The other building dominating the square is the 1502 Paço do Concelho (the former town hall), constructed over an arcade made up of three wide, low Gothic arches. The crenel-topped facade displays a royal coat of arms and wrought-iron balcony windows above each arch.
The best views of both turf and surf are from the ramparts of the Castelo de Santiago da Barra, reached by following Rua General Luís do Rego. In 1589, Philip I of Spain ordered that the walls of the castelo be built -- this is the reason "do Castelo" was added to Viana's name. It's open Monday to Friday 9am to 12:30pm and 2 to 5:30pm. Call tel. 25/882-02-70 for more information.
To enjoy one of the great panoramas in the north of Portugal, you can visit the Miradouro de Santa Luzia, a belvedere on the hill of Santa Luzia, where the view of Viana is especially stunning at night when all the lights go on. To the north of town, the belvedere is topped by the modern Basilica de Santa Luzia (tel. 25/882-31-73), constructed in a neo-Byzantine style.
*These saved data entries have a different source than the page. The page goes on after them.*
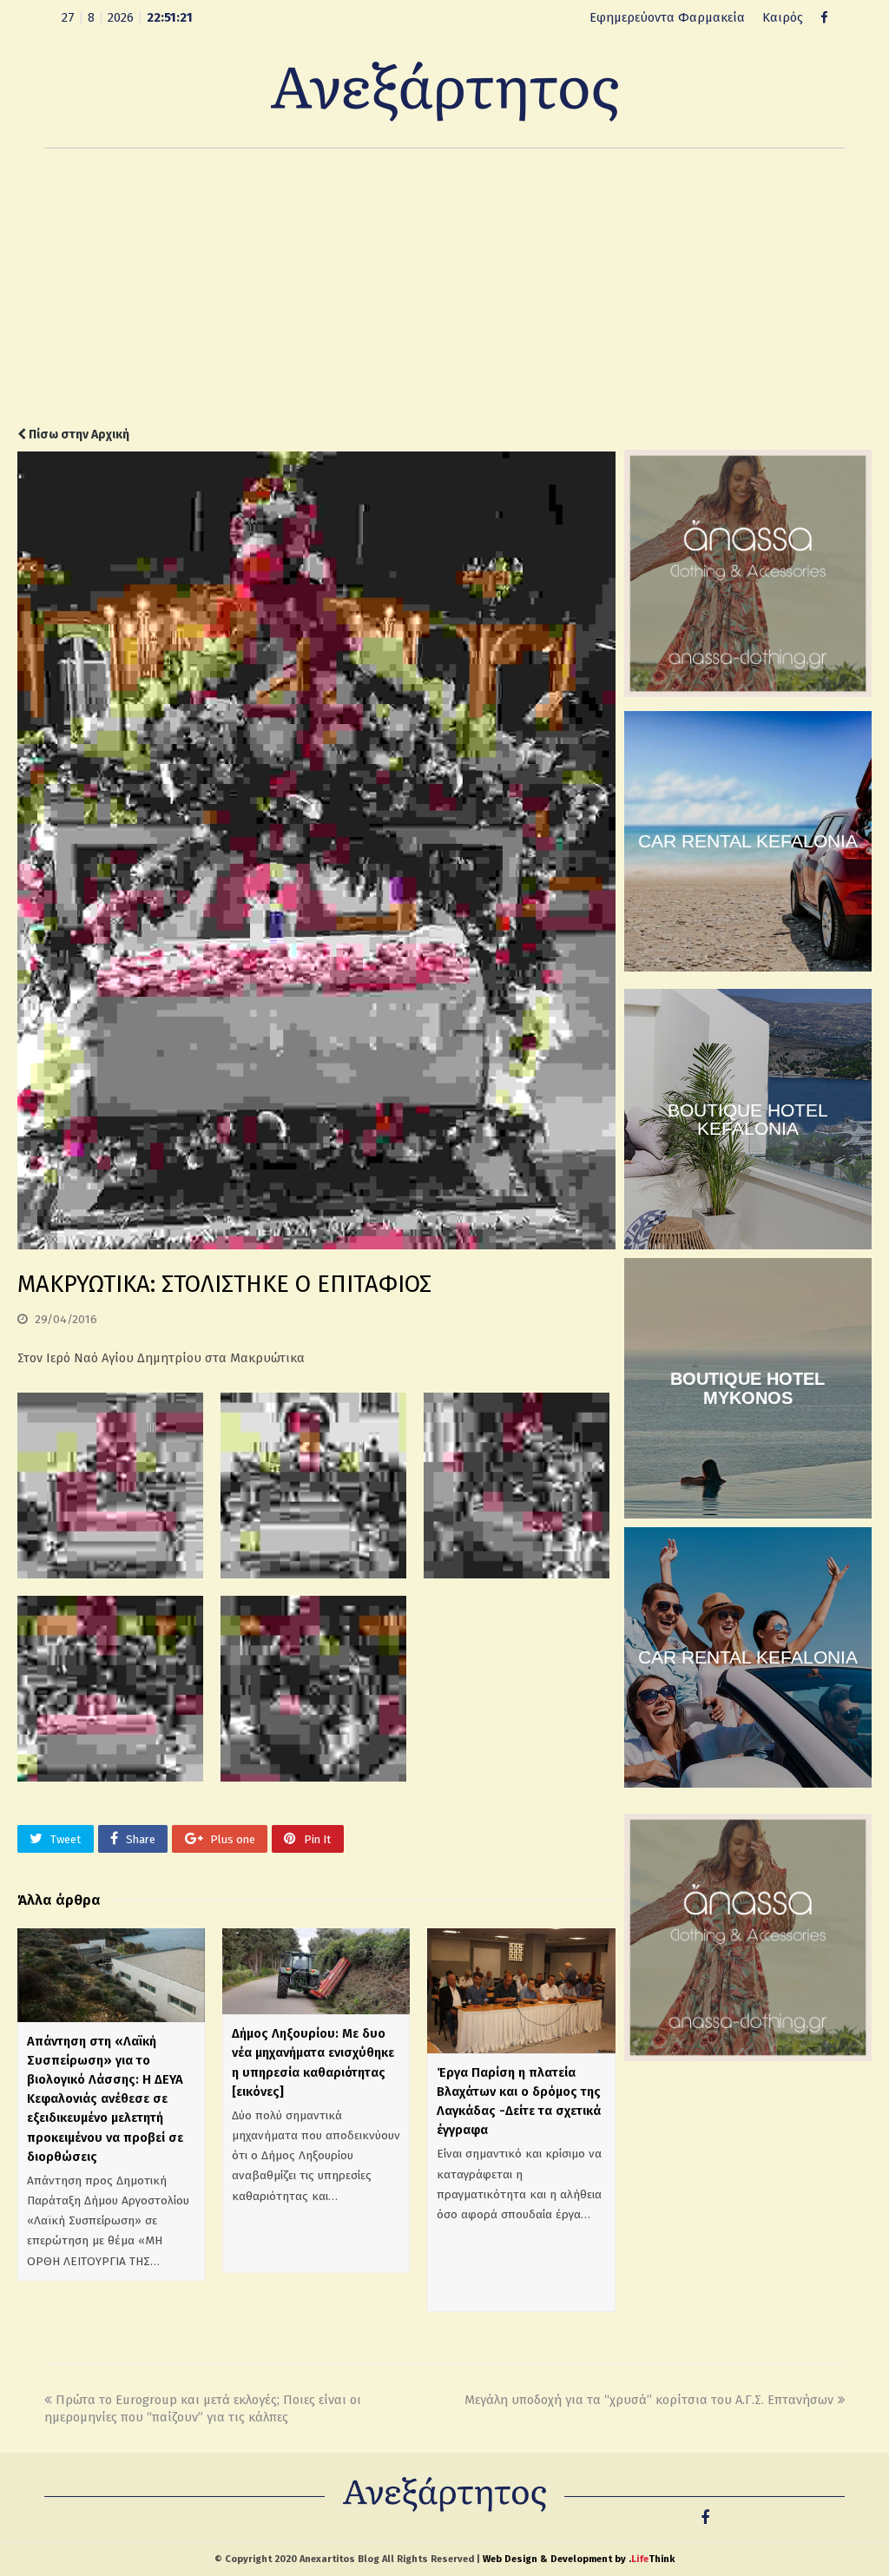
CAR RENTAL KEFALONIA (748, 841)
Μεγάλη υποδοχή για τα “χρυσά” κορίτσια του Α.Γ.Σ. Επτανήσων (648, 2400)
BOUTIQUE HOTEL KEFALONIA (748, 1119)
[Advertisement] (444, 287)
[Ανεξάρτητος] (444, 90)
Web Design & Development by (579, 2559)
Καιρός (782, 17)
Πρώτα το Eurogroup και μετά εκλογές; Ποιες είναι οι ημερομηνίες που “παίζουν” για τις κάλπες (202, 2409)
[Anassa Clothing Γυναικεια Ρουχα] (748, 693)
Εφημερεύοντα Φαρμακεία (667, 17)
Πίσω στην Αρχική (77, 434)
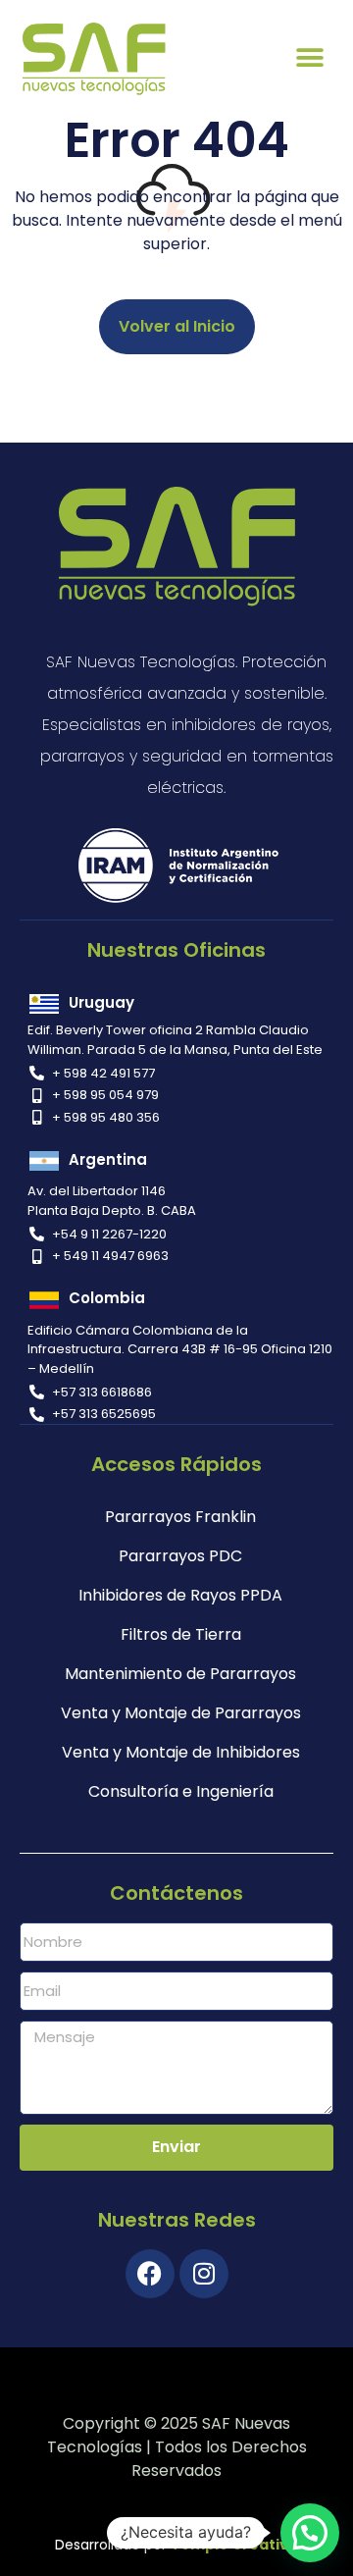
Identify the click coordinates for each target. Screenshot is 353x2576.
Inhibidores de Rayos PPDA (180, 1595)
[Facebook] (150, 2273)
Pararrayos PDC (180, 1556)
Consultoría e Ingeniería (181, 1791)
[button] (310, 58)
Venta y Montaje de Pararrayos (181, 1713)
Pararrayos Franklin (180, 1516)
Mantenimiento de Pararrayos (180, 1673)
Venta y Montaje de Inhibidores (181, 1752)
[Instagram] (203, 2273)
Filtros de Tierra (181, 1634)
A trio of rose windows illuminates its interior, and the chancel and apse are adorned with frescoes. For another panoramic view, you can climb the 142 steps that begin in the sacristy. The basilica, reached along Estrada de Santa Luzia, is open daily from 8am to 8pm, and access to the dome is 1€.
It's possible to drive the 7km (4 1/2 miles) to the top following the signposts from the center pointing the way to Santa Luzia. You can also take a long, long series of steps up the 200m (656-ft.) climb. The steps begin behind the rail station.